Have been wanting to do one of these for a while, finally made it happen! Pacman scene in 660 pieces. Text was inspired by a card my girlfriend got me which cracked me up.

Maple, walnut, and cherry. Finished dimensions ~16"X22"X2". There are a few people on Etsy that sell similar boards for ~$150, I have no idea how these guys make any money. I spent $100 on lumber and have at least 15 hours into it. Granted, you could get cheaper lumber if you shop around and have access to a planer and jointer, and could crank subsequent ones out faster. But still...


----------



## rick_english

Very cool....


----------



## mkriggen

Very nicely done, and very cool reference for the caption:thumbsup:.
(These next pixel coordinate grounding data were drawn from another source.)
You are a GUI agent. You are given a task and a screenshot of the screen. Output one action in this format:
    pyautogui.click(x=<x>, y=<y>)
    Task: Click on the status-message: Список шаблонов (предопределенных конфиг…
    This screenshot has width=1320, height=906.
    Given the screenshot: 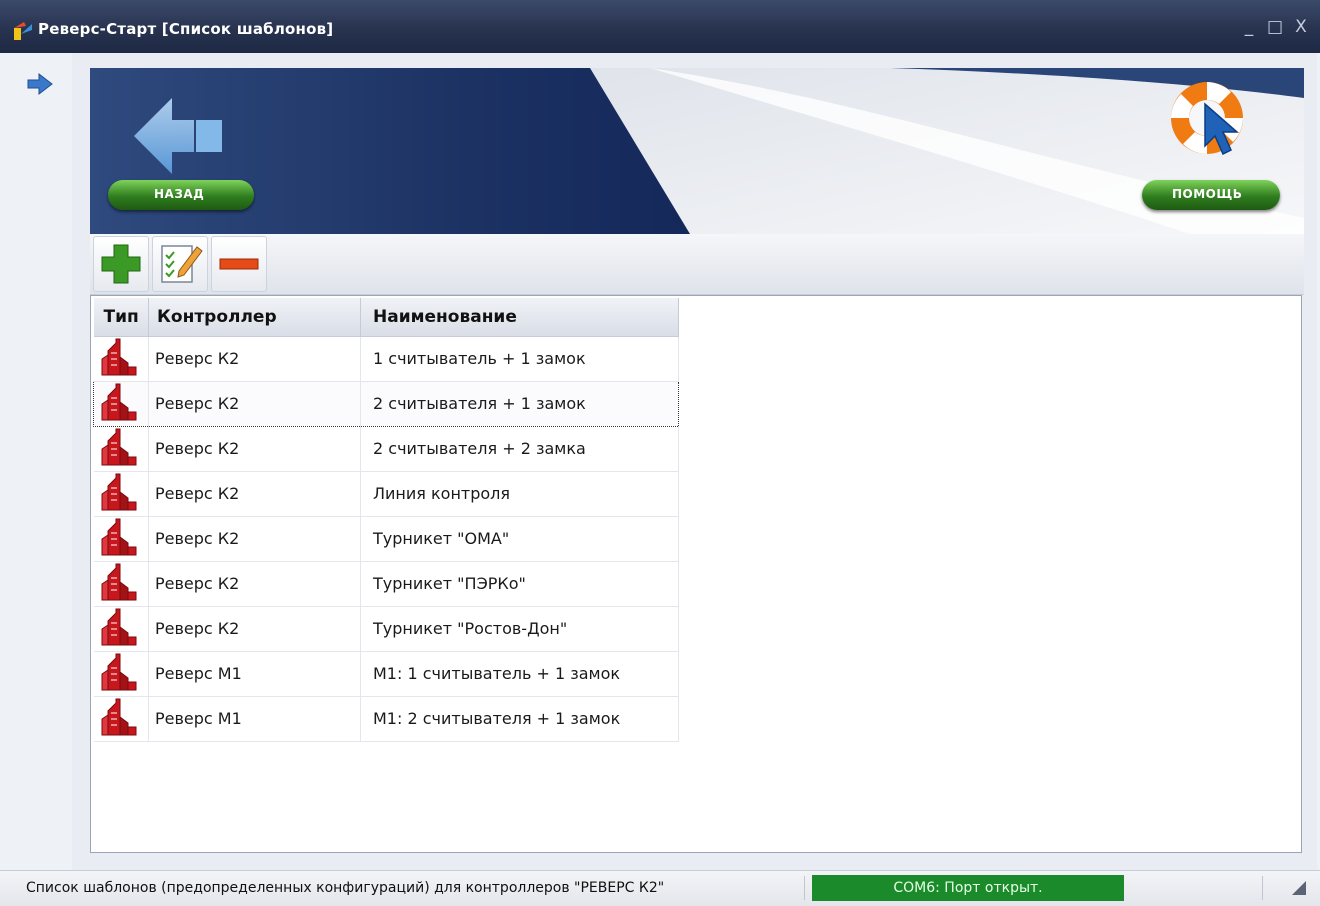 What is the action you would take?
    pyautogui.click(x=346, y=888)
> I have no idea how these guys make any money


Easy answer...they don't. From a market standpoint, once you include time spent, very few craftsmen make anything close to a profit. Most just hope to make enough to cover materials for the next project.

Be well,
Mikey


----------



## Godslayer

I am legitimately impressed, maybe this summer I should copy you and make my project a cutting board. P.S. that's epic, I love the details in the wording and choices of lumber, really top notch stuff.


----------



## Zwiefel

Love it. Nicely done.


----------



## Mrmnms

I'm a little slow. My daughter had to explain that she thought I was an omnomnomnivore . Then she show me the t shirt image again. Cool board, great patience .


----------



## icanhaschzbrgr

Thats an awesome board! However with just 6 more pieces you could make a DEVIL AWESOME board


----------



## WildBoar

That is very cool -- nice work! Next projects -- Space Invaders and Frogger!


----------



## Dave Martell

Nice job Chris


----------



## toddnmd

Very nice work--thanks for sharing.


----------



## johnstoc

If anyone decides to tackle a similar project, there is some good info here. This helped me out a bit, tips on what to do and also what not to do.

http://m.imgur.com/a/3TEI6


----------



## Lefty

mkriggen said:


> Very nicely done, and very cool reference for the caption:thumbsup:.
> 
> 
> Easy answer...they don't. From a market standpoint, once you include time spent, very few craftsmen make anything close to a profit. Most just hope to make enough to cover materials for the next project.
> 
> Be well,
> Mikey



Mikey nailed it. I often tell people that I run the worst business in the world, because all I do is make a piece or two to keep the lights on, and buy a coffee. This is all for the love of the game. 

The board looks amazing, by the way!


----------